**PROBLEM DESCRIPTION:** Print the line that contains "Task: Select the", then every line after it until the entries end, exactly as they read; do not include pictures.

**AVAILABLE DATA:**
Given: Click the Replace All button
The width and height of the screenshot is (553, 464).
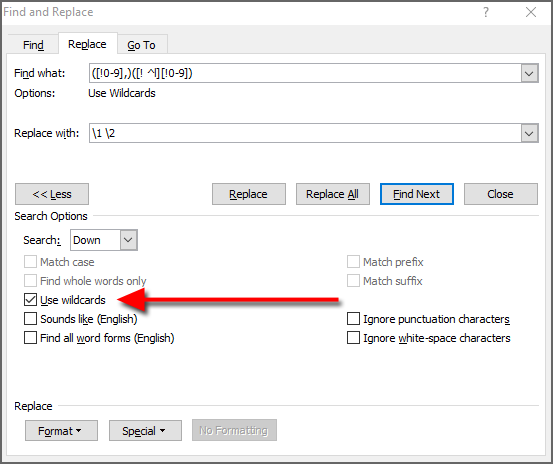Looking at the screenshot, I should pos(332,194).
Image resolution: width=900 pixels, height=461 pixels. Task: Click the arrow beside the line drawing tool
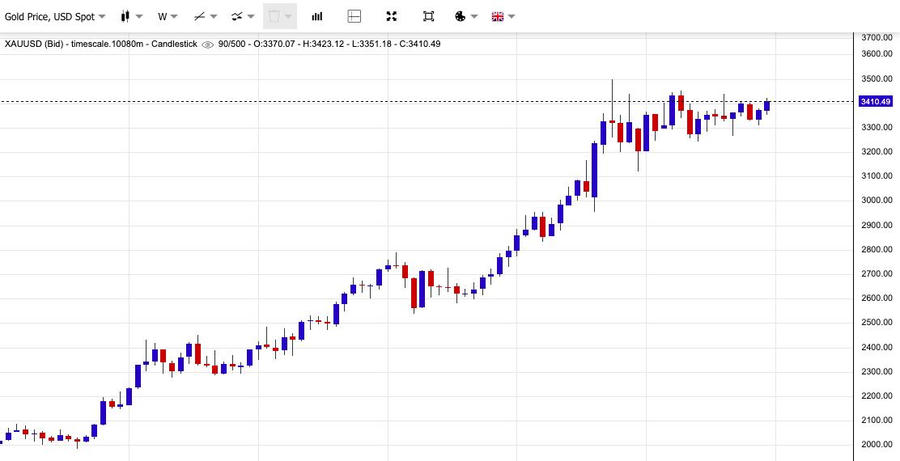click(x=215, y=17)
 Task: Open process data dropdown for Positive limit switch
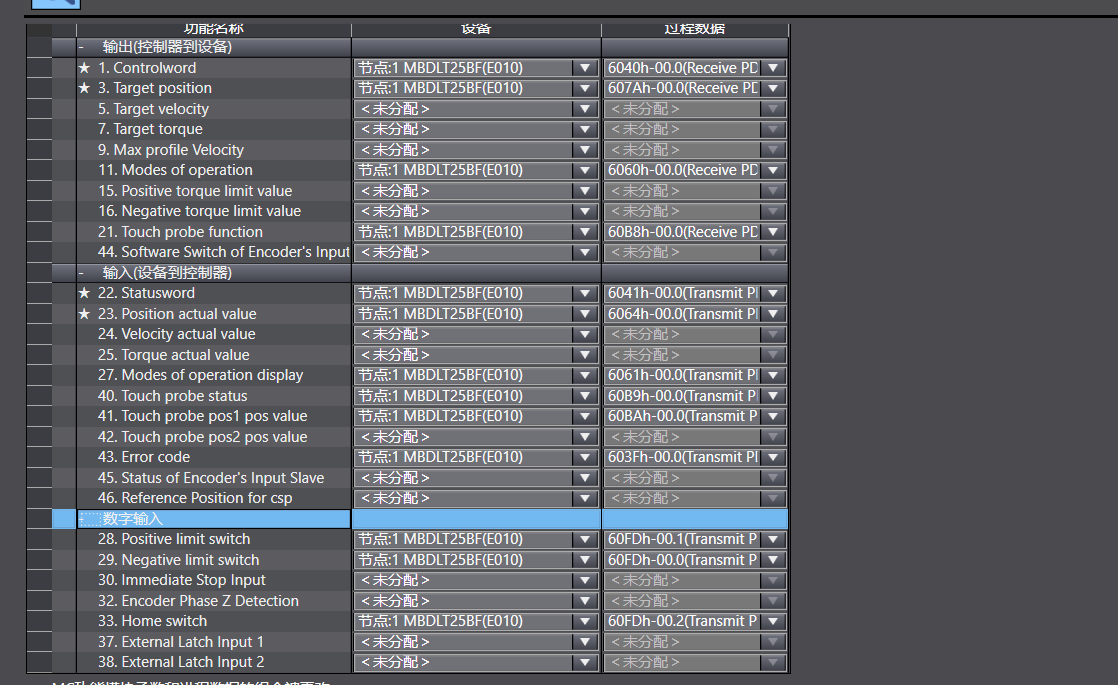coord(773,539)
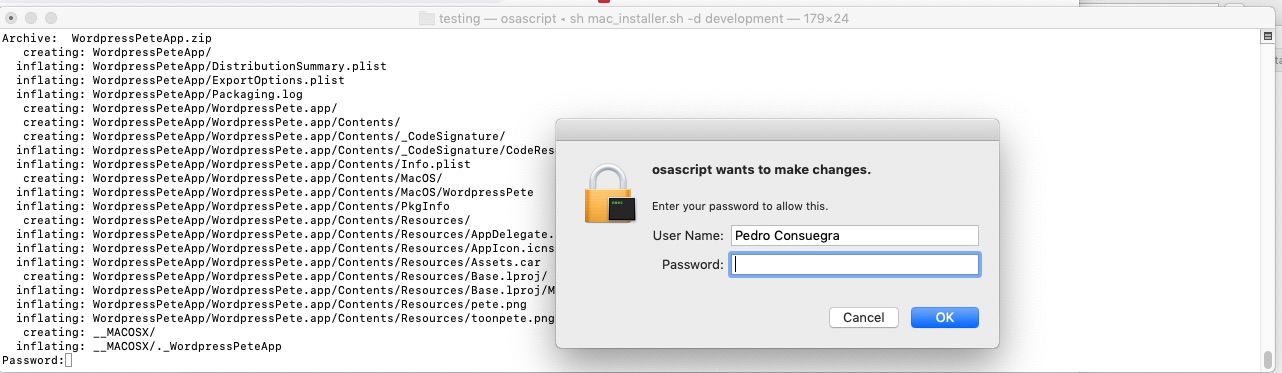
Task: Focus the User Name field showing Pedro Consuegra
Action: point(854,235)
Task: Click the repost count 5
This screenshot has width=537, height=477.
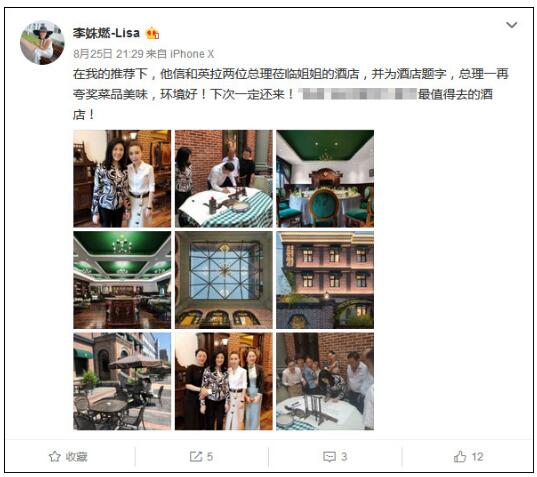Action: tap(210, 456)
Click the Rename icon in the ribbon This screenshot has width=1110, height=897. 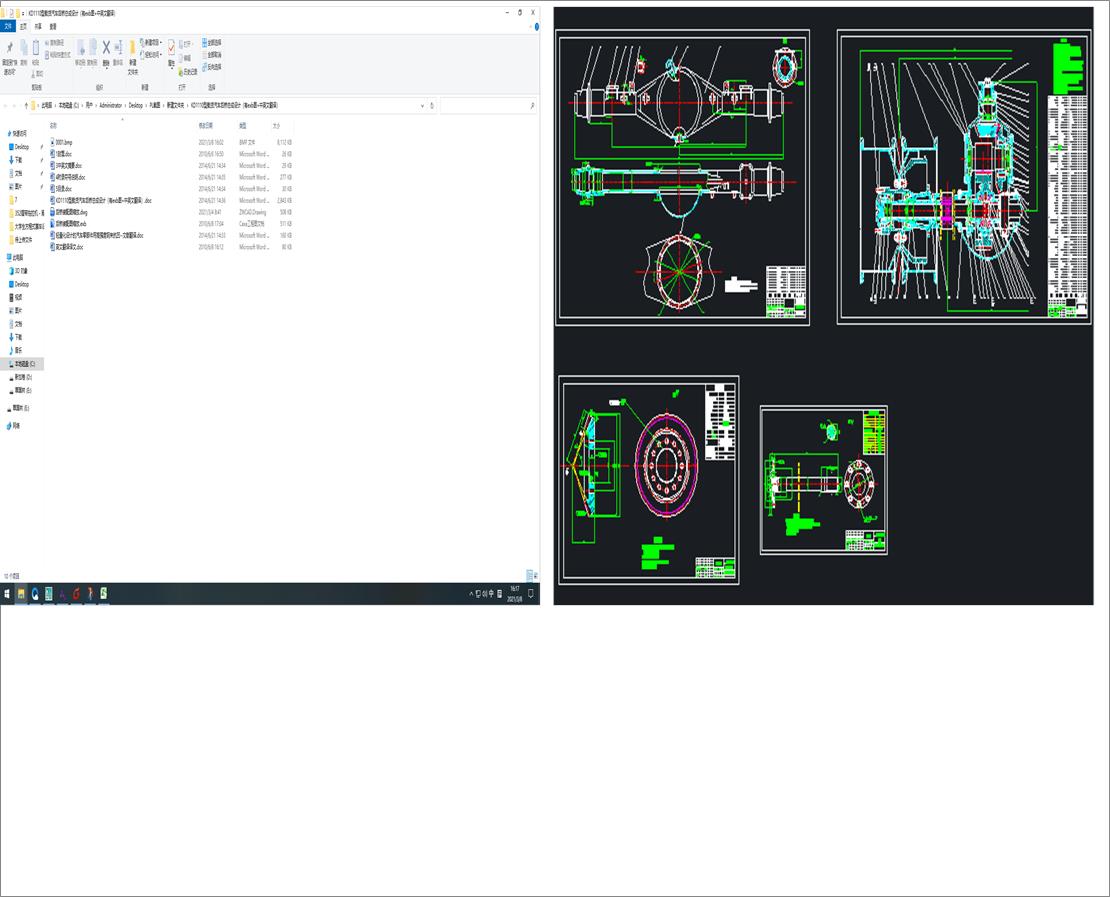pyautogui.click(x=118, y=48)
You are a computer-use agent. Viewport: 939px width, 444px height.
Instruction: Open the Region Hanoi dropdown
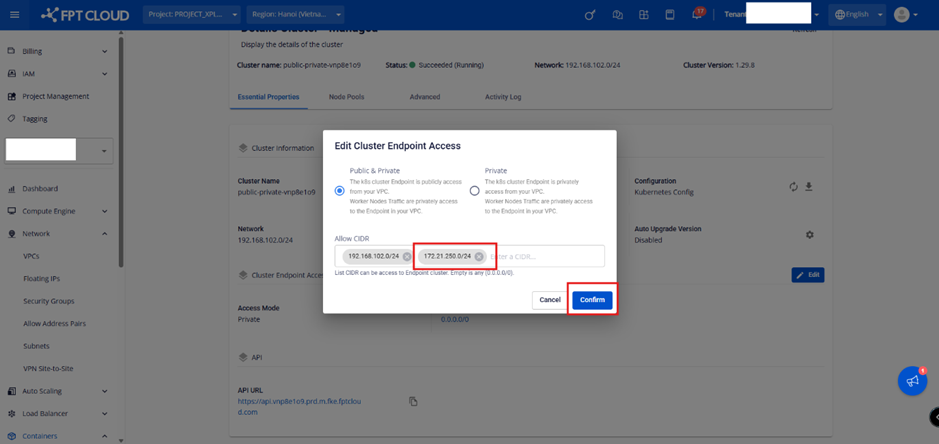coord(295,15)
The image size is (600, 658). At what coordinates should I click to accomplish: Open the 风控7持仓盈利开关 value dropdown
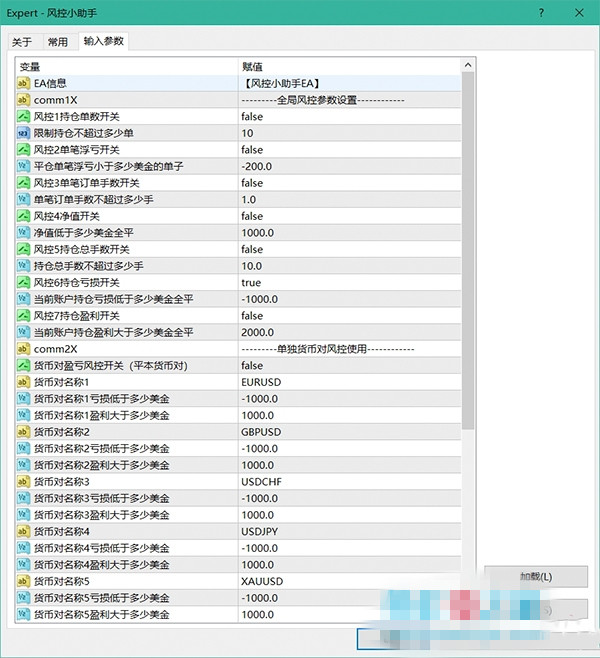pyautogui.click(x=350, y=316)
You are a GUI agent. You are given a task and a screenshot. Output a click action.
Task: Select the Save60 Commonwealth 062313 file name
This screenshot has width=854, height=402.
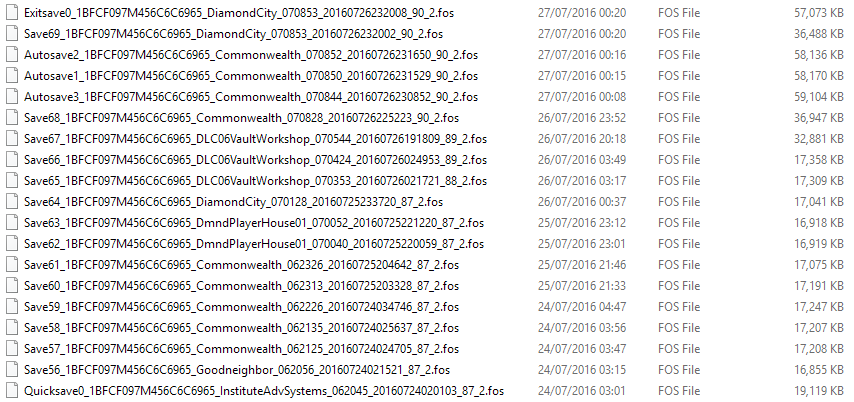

**YOUR SOLUTION:**
Task: Select the Save60 Commonwealth 062313 file name
This screenshot has width=854, height=402.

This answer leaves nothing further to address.